非経口の投薬ミスは、ICUでは日常的に起きており、深刻な医療安全の問題であることが、ESICM(European Society of Intensive Care Medicine)の質改善研究グループによって行われた、27ヵ国113施設のICUを対象とした多国籍前向き研究の結果、明らかになった。BMJ誌2009年4月18日号(オンライン版2009年3月12日号)掲載より。
27ヵ国113施設1,328例のICU患者に起きた投薬ミスを解析
本研究はICUでの非経口投薬ミスの、国際レベルでの傾向、特徴、寄与因子、予防措置について評価をすることを目的とし、スタッフの自己申告に基づく観察前向き24時間横断研究にて行われた。

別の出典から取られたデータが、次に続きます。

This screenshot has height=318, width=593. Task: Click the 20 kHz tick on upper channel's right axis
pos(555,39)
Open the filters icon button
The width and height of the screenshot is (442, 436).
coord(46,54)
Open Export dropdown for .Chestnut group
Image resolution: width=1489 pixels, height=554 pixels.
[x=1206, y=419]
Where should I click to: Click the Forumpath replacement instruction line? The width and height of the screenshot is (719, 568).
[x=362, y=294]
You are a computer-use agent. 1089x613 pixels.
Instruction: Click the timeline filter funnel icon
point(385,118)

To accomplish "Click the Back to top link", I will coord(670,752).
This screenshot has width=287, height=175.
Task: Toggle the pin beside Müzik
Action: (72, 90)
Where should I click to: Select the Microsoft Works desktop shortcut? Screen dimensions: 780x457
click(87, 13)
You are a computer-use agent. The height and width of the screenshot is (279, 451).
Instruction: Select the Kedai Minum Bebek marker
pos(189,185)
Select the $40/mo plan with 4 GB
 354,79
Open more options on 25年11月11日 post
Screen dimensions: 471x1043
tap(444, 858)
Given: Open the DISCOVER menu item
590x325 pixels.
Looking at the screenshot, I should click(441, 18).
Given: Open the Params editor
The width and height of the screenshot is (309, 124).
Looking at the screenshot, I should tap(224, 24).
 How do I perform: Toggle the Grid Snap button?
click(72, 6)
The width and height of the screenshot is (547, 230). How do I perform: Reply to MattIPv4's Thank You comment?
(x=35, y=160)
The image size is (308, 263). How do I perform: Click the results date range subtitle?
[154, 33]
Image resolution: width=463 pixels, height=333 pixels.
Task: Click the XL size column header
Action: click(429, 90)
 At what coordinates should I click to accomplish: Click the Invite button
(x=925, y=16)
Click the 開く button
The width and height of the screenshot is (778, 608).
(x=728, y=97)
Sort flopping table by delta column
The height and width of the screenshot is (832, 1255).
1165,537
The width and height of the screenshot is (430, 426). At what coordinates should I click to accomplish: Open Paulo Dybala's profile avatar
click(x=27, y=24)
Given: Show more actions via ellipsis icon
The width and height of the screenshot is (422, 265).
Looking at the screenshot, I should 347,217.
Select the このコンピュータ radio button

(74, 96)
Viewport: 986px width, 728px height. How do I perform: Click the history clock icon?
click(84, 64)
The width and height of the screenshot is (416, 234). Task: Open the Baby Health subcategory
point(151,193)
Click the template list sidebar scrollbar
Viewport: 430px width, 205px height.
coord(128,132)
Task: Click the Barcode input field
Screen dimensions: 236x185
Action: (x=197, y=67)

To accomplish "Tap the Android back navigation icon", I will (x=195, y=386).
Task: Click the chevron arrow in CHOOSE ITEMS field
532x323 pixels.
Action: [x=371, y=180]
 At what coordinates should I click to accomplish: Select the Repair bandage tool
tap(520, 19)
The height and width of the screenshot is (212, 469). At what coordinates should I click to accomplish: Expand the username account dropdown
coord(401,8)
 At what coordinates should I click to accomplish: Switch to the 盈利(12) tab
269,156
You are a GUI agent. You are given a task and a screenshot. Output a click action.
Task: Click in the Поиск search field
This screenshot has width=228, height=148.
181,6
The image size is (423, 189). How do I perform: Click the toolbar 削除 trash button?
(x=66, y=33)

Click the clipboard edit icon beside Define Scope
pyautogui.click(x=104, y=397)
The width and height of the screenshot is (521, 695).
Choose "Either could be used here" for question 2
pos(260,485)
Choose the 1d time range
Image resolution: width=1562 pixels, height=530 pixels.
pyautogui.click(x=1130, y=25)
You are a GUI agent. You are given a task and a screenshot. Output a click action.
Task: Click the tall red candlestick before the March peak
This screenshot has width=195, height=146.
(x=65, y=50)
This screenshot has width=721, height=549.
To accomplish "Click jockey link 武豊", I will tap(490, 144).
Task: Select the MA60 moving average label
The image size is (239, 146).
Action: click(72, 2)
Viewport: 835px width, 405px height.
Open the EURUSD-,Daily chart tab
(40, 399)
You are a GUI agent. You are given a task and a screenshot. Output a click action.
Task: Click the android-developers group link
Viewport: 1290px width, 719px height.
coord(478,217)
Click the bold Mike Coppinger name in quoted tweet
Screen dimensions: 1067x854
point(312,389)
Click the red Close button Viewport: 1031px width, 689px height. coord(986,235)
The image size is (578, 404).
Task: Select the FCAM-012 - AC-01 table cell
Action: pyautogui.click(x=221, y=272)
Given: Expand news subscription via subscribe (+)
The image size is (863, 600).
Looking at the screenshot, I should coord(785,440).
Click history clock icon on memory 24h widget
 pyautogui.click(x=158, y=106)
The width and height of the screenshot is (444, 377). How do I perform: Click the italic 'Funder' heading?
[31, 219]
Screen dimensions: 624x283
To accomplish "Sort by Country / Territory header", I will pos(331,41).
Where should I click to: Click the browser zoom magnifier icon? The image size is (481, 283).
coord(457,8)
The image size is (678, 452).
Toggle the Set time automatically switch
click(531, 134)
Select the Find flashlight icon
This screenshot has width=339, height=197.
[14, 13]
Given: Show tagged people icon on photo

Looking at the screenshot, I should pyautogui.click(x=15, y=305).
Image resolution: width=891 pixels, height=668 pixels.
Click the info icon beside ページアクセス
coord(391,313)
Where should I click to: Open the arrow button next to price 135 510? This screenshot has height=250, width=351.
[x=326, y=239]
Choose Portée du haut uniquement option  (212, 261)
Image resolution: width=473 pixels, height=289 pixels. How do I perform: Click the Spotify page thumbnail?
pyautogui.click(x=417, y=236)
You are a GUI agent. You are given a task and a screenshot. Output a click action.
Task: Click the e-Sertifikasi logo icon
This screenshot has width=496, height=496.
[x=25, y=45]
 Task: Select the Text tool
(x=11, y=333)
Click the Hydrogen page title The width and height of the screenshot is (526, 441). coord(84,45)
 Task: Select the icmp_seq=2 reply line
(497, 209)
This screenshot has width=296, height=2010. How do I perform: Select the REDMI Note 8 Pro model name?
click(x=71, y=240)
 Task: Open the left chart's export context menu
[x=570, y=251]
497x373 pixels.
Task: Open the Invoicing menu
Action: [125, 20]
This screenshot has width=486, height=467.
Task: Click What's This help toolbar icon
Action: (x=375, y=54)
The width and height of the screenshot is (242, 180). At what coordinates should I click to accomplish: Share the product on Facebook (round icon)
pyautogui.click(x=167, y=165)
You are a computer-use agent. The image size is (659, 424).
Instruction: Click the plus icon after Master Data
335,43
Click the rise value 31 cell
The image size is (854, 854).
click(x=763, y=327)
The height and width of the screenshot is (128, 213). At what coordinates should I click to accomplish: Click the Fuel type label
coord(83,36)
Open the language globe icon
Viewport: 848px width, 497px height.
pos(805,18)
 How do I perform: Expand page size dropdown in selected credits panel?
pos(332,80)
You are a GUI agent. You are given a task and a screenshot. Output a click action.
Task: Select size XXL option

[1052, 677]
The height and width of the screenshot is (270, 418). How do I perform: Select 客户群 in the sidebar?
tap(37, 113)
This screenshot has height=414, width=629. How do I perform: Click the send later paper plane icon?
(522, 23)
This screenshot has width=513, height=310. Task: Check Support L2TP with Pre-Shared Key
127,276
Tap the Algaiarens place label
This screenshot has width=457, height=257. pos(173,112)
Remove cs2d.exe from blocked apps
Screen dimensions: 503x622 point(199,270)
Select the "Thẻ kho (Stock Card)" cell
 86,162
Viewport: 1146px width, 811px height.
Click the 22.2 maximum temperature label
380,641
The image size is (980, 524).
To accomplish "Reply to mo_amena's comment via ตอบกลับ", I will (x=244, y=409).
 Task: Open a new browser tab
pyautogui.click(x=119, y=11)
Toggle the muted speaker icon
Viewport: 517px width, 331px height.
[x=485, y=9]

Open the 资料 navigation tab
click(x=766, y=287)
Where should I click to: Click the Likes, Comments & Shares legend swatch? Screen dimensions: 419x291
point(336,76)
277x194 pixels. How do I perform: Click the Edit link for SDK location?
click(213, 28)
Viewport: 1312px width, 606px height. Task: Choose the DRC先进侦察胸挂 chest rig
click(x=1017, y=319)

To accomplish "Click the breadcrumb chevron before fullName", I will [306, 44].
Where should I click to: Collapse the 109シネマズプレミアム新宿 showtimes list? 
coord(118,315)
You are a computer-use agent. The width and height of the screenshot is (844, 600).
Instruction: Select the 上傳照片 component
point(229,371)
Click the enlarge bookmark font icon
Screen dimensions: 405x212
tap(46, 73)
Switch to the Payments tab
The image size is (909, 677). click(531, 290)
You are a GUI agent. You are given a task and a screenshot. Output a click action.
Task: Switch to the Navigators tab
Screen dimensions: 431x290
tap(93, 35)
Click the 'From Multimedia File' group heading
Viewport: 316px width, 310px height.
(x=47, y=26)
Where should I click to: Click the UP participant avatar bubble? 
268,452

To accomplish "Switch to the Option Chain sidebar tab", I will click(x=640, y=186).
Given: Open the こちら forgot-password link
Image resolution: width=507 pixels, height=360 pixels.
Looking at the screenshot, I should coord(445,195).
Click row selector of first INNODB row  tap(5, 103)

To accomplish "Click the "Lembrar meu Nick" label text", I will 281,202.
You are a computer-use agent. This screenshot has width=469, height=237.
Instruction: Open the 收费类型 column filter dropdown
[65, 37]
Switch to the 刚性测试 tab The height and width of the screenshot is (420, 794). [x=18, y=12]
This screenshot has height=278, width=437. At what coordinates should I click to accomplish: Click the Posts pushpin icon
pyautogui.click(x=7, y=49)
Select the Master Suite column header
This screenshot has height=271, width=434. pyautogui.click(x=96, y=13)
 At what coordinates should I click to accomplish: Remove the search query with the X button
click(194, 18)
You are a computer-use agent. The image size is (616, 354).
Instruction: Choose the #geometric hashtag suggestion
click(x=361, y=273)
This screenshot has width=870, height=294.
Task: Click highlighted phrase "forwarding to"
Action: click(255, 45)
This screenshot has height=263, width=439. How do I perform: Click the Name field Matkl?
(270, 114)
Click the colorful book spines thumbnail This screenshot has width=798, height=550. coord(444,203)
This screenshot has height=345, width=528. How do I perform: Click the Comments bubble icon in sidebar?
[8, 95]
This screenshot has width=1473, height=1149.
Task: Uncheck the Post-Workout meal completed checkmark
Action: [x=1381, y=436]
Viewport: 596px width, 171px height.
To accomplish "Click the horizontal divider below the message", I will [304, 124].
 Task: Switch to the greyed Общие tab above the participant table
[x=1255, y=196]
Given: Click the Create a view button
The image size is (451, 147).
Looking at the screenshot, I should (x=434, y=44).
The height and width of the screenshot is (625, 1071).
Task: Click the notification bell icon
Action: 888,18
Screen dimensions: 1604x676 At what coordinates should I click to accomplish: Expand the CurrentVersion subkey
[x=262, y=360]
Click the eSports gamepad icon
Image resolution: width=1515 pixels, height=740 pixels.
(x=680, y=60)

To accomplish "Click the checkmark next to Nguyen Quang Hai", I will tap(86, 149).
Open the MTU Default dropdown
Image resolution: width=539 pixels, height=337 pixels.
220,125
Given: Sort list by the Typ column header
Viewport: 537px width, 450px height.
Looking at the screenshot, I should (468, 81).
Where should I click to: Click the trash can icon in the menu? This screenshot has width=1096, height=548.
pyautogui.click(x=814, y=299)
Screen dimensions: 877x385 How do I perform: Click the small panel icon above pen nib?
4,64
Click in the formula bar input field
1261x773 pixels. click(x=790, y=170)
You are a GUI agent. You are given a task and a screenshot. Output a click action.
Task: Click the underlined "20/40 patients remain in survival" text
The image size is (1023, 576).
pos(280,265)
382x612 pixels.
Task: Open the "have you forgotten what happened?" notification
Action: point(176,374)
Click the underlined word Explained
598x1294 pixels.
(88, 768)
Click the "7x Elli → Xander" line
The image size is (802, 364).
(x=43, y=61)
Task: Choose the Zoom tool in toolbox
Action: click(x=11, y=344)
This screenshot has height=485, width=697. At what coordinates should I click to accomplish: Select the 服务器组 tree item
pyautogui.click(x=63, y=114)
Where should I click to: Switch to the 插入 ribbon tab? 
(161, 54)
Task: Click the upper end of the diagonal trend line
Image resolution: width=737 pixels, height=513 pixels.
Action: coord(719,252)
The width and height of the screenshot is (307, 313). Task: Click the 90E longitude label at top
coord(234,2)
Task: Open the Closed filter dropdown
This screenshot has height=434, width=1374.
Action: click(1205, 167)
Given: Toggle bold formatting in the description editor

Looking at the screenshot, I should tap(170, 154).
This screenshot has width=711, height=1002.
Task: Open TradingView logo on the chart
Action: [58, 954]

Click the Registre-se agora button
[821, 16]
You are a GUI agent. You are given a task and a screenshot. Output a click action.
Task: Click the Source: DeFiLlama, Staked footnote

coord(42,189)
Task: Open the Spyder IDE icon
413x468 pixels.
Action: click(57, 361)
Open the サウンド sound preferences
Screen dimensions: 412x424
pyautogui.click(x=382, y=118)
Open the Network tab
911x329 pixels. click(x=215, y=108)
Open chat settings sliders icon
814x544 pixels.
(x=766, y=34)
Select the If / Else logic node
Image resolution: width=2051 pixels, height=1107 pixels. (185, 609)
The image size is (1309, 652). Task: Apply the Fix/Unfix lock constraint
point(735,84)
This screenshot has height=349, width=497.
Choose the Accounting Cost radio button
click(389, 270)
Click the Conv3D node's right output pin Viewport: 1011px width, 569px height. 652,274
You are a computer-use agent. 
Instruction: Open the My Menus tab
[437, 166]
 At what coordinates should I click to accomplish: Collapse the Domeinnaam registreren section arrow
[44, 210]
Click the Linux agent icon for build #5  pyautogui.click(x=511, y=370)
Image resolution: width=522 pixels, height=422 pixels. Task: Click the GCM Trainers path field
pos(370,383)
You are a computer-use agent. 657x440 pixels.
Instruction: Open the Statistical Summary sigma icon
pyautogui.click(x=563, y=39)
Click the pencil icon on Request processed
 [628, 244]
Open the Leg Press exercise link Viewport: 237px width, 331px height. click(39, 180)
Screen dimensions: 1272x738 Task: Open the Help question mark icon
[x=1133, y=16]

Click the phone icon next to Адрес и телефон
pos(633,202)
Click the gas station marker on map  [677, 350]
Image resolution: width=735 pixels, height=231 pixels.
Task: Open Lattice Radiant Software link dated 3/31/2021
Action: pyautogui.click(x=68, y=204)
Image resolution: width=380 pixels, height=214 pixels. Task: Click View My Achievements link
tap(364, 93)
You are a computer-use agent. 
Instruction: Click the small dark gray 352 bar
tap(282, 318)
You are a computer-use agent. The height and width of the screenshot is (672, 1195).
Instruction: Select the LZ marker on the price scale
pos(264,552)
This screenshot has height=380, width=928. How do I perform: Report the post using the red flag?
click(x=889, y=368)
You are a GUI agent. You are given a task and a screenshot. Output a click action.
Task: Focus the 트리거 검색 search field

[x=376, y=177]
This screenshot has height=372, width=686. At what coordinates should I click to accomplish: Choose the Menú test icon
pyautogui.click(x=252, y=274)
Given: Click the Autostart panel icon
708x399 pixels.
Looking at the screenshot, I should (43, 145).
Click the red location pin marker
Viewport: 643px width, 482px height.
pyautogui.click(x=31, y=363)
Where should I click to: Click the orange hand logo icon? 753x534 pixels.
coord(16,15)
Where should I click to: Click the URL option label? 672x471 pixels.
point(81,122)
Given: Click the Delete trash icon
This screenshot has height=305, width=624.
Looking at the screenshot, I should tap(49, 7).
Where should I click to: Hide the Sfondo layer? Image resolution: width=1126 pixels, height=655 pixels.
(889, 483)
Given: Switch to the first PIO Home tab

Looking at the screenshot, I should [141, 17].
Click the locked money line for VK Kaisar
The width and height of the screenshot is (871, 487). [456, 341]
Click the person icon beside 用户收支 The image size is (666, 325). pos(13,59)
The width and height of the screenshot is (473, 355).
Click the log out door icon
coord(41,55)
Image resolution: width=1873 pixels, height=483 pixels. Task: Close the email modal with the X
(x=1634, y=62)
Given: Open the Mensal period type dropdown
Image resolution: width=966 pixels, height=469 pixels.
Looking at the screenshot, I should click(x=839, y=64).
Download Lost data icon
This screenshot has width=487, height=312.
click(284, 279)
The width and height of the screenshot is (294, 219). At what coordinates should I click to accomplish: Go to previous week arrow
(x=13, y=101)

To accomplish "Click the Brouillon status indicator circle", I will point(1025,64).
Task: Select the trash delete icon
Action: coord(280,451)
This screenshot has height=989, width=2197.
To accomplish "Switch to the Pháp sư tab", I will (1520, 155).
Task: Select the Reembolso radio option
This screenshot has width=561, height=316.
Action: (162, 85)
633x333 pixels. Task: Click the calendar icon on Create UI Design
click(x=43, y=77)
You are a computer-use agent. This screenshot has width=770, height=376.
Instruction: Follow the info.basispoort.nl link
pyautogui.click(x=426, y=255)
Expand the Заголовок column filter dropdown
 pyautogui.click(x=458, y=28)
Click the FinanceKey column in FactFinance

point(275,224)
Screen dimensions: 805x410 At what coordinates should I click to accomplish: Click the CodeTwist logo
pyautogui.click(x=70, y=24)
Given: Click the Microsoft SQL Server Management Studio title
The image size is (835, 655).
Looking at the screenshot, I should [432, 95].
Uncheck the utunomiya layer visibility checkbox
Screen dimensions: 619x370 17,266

解析対象となった参加症例数は1,328例。
主要評価項目は、ミスによる影響の度合い、特徴分布、寄与因子分布、予防因子分布とされた。
臓器への障害は少なくとも1投薬ごとに起きている
投薬ミスは、患者441例に関わる861件、患者100人・日当たり74.5件が報告された。このうち4分の3は、「不作為の過誤(errors of omission)」だった。投薬治療ステージで被った投薬過誤による永続的な有害事象例および死亡例は、合わせて12例(対象全患者の0.9%)だった。
多変量ロジスティック解析の結果、臓器への障害は少なくとも1投薬ごとに起きている(オッズ比:1.19)、静脈注射時に起きている(yes対no:2.73倍)、非経口投薬の数が多いほど起きている(1非経口投薬増当たりオッズ比:1.06)、ICUでの定型的介入時(yes対no:1.50倍)、施設規模が大きいほど起きている(1ベッド増当たりオッズ比:1.01)、看護師が受け持つ患者が多いほど起きている(患者1人増当たりオッズ比:1.30)、ICU稼働率が増すほど起きている(10%増当たりオッズ比:1.03)ことが明らかになった。
一方で、投薬ミスは基本的なモニタリングが行われている場合は低かった(yes対no:0.19倍)。また、クリティカルなインシデントの報告システムがある場合(0.69倍)、看護師の交代時のルーチンチェックが確立している場合(0.68倍)、回転率が高い場合(1患者増当たりオッズ比:0.73倍)も、ミスは少なかった。
本報告を行ったウィーン大学救急部門のAndreas Valentin氏は、「重症患者のケアが複雑になるほど、ミスを報告するシステムやチェック体制を組織的に整えることが、ミスを防ぐ最大の因子である」とまとめている。